Once this new VAT transfer has been defined, the funds are divided between the communities under two separate
programs. The funds available had the Lambermont reform not occurred, i.e. the 1989 VAT transfer adjusted to inflation,
continue to be apportioned according to the student population criterion as defined in the act of May 23, 2000 (see
section 2.1.3.). The new funds, i.e. the absolute amounts specified by the agreement and the supplement stemming
from the linkage with GNI, are being distributed as follows: en 2002, 35% based on the allocative key applied to the
personal income tax transfer earmarked for the communities and 65% according to the apportionment rule applied to
the VAT transfer, i.e. the student population criterion.
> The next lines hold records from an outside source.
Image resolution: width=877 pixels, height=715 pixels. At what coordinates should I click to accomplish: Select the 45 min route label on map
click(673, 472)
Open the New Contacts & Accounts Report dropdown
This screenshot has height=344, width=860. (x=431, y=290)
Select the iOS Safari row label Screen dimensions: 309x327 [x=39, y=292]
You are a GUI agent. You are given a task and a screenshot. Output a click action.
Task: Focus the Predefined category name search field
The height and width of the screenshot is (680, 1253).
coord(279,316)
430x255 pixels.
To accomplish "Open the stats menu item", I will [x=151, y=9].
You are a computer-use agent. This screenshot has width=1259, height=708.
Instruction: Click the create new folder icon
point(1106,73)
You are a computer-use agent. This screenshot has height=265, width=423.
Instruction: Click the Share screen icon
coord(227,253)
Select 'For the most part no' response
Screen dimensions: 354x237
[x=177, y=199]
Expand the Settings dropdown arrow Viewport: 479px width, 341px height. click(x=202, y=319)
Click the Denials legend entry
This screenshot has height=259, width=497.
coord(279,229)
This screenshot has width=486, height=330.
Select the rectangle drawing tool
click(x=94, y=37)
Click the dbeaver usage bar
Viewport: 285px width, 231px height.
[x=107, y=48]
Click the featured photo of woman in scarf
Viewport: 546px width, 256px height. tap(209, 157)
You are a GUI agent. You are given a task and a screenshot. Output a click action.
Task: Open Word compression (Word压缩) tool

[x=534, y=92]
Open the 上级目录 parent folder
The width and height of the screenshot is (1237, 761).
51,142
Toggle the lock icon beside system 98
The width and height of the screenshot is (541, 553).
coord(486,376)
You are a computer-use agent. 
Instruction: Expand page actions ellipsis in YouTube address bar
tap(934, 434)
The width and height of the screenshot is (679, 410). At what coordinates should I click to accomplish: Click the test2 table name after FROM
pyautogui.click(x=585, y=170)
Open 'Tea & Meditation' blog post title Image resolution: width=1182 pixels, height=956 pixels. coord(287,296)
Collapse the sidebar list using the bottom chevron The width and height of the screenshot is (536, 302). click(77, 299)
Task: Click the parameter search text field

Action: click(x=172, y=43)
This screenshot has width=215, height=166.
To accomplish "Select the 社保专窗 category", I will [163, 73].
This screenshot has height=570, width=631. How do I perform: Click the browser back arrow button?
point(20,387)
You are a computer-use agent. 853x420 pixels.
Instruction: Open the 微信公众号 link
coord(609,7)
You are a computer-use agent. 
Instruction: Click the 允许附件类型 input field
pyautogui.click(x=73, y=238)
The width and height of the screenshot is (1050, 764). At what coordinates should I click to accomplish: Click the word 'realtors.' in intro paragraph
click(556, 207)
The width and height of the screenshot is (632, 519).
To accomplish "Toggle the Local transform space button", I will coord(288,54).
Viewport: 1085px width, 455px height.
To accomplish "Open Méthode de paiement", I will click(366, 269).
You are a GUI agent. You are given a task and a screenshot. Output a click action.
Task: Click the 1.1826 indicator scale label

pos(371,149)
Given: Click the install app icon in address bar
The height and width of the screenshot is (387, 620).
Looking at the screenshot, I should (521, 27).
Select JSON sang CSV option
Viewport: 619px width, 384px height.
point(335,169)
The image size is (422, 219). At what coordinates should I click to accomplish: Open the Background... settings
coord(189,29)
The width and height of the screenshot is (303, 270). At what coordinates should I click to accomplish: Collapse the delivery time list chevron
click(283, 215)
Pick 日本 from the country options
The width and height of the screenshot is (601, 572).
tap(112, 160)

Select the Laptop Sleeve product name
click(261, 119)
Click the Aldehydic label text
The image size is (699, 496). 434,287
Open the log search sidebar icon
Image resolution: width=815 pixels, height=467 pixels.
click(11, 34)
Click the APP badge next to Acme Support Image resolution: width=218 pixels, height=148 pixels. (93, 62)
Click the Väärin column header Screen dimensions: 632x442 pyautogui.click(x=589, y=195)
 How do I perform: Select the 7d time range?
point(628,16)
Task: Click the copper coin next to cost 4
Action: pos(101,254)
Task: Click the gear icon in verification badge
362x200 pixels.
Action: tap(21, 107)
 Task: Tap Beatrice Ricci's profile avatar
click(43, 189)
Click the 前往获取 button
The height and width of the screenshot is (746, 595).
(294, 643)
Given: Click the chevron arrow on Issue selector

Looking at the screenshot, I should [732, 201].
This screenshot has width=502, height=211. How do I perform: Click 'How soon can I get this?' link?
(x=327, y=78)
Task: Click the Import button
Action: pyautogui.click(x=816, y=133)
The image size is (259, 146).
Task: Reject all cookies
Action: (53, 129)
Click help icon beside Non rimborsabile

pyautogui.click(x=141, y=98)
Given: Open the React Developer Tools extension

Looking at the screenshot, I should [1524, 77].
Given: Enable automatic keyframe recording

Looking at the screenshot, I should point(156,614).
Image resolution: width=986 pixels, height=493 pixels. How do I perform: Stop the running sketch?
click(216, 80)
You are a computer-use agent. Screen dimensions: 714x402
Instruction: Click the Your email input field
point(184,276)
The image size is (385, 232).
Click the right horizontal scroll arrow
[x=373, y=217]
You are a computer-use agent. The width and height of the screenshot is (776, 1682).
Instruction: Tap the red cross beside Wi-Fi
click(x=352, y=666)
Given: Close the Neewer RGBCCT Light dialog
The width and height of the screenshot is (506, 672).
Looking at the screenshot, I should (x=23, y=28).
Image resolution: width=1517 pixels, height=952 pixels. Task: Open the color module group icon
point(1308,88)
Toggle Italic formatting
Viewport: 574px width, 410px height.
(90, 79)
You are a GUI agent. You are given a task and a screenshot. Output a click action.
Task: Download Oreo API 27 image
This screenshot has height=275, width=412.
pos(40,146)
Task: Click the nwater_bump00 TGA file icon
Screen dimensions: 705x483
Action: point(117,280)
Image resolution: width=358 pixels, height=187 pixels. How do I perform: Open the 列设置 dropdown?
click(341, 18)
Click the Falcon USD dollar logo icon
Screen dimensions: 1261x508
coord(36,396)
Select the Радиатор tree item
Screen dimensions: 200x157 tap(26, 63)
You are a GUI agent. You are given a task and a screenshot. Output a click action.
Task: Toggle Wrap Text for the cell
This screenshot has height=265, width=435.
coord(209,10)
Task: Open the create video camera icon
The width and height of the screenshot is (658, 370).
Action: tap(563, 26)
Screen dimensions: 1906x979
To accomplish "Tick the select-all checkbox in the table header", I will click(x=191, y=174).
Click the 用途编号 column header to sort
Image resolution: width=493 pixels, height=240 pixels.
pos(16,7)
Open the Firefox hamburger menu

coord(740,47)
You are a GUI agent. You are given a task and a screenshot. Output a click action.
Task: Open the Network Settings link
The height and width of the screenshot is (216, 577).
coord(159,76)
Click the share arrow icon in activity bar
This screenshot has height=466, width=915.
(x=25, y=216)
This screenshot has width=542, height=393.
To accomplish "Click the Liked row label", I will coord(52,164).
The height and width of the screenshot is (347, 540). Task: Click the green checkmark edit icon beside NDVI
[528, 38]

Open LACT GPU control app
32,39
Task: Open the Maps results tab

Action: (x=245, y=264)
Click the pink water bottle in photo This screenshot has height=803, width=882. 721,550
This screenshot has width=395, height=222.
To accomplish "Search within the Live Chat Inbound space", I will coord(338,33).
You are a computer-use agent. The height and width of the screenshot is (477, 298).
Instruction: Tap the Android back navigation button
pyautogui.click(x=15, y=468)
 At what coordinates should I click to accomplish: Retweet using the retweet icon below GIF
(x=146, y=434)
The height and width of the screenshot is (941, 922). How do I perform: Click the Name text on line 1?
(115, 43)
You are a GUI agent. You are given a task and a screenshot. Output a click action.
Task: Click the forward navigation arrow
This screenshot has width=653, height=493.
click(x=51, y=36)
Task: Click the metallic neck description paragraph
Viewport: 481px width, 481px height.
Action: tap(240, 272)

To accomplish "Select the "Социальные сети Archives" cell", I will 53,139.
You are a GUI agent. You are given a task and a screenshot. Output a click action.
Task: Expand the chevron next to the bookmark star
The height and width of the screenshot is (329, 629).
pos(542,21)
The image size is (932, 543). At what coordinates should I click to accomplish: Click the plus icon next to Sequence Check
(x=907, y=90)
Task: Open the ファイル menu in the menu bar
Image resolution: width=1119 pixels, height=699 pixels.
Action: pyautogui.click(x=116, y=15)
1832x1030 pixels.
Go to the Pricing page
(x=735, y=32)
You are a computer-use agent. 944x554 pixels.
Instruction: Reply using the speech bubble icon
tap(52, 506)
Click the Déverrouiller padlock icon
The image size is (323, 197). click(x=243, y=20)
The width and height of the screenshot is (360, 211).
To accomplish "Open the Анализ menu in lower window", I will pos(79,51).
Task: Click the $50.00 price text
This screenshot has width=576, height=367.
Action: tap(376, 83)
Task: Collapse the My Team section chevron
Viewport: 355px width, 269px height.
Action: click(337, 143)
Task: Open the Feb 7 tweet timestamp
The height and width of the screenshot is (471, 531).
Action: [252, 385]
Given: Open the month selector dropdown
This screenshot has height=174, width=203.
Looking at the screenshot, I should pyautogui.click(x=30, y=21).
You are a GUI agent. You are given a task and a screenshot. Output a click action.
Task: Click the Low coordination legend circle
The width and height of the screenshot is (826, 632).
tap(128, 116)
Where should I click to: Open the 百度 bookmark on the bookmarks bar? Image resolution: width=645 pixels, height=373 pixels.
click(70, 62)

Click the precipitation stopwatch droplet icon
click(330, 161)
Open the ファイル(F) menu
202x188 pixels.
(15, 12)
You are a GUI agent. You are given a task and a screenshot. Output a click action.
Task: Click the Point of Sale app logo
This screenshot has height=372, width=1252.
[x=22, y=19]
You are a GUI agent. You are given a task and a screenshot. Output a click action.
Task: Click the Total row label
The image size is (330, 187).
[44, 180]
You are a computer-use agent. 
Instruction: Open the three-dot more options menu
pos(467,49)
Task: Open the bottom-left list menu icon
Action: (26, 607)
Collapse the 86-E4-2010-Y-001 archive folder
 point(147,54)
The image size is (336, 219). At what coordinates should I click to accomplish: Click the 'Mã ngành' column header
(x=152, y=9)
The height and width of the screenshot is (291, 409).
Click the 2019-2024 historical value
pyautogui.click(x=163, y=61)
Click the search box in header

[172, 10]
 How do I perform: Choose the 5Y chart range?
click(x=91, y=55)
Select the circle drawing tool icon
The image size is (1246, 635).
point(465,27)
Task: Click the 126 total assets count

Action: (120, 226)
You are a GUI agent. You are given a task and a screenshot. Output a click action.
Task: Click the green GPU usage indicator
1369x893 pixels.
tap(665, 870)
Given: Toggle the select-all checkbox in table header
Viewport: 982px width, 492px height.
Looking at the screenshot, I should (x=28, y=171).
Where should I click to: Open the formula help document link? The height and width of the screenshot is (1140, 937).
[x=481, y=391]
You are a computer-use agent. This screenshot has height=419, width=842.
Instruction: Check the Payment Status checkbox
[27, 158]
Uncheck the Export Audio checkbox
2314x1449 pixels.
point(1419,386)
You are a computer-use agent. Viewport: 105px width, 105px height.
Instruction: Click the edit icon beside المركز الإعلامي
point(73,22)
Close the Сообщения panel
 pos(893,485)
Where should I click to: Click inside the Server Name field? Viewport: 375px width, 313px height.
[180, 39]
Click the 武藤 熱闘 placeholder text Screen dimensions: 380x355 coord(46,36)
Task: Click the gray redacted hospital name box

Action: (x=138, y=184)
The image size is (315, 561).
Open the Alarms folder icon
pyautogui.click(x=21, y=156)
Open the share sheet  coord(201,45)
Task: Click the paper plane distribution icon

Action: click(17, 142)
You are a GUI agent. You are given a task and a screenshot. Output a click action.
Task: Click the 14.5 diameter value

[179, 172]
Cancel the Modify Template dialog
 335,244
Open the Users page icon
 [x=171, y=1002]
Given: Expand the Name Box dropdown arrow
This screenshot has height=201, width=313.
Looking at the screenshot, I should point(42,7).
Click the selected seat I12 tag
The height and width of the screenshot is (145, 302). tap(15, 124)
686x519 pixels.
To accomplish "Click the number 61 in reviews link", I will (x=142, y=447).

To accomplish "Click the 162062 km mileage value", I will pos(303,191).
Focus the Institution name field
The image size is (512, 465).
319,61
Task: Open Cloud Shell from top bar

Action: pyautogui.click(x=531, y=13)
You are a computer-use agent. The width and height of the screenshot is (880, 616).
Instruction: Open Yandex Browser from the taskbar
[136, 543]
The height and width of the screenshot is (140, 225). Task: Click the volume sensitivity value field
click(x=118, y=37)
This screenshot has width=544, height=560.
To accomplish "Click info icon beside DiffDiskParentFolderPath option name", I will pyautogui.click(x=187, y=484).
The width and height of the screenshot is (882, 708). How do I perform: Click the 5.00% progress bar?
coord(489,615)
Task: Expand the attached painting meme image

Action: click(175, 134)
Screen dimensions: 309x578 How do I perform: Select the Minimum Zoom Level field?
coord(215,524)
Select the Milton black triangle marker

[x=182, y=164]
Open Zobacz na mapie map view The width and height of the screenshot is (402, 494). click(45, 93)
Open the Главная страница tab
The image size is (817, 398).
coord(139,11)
The percentage of the VAT transfer apportioned according to the
key applied to the personal income tax transfer will increase as follows: 40% in 2003, 45% in 2004, 50% in 2005, 55% in
2006, 60% in 2007, 65% in 2008, 70% in 2009, 80% in 2010, 90% in 2011, and 100% in 2012.
The new VAT transfer resulting form the Lambermont agreement increases the funds available to the two communities
but reduces the solidarity that binds them. Instead of an initial allocative criterion based solely on needs, a portion of the
VAT transfer will, from now on, be apportioned according to the communities’ taxpaying ability. This portion will be 0.6%
in 2002 and will gradually increase to 20.3% of the VAT transfer in 2011. It should be noted that when the derivation
principle is applied, a federal State usually makes provision for solidarity transfers in order to offset the principle’s
absence of redistributive effect. This is true of the regions, in respect of which the national solidarity measure was
implemented, and is true in most foreign federated States. However, no provision has been made for a solidarity
mechanism between the communities to offset the growing importance of the derivation principle in the new mechanism.
The adjustment mechanism in respect of growth in the transfer is distinct from the one applied to personal income tax
transfers. The Sainte-Thérèse agreement stipulates that “the adjustment to growth must take into account growth in GNI
but also real revenues and additional contributions that federal authorities pay to the European Union. There is an
attempt to achieve parallelism between the means available for federal authorities and the communities.” [our
To understand this statement, it should be noted that the absolute amounts added to the existing transfer mentioned in
the first paragraph stem from...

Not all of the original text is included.